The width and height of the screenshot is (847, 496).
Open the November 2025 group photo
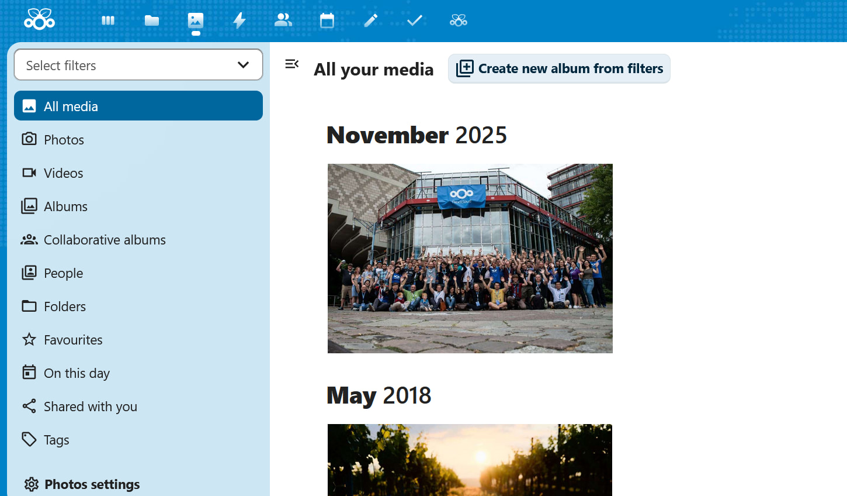coord(470,258)
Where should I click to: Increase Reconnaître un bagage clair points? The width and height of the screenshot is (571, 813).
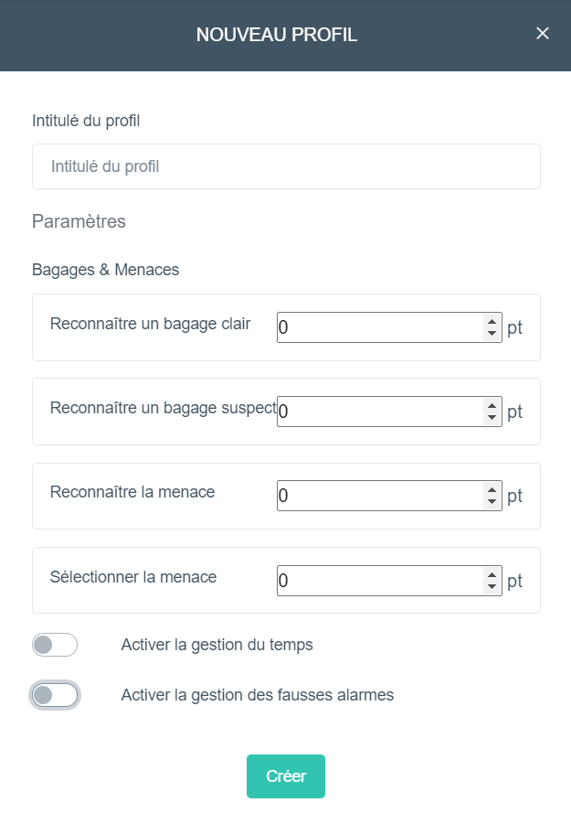pyautogui.click(x=492, y=322)
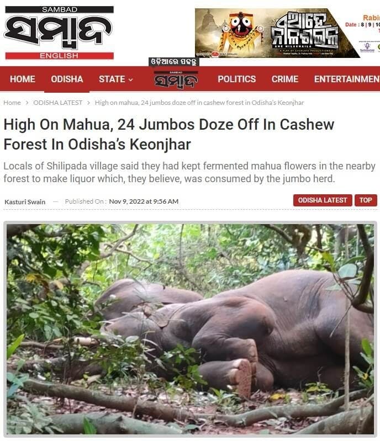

***

• Description of the task: Once the images are dropped, set down the remaining material word for word.

• Response area:
The width and height of the screenshot is (847, 496).
Open the November 2025 group photo
coord(470,258)
Where should I click to: Increase Reconnaître un bagage clair points? The width and height of the screenshot is (571, 813).
pyautogui.click(x=492, y=322)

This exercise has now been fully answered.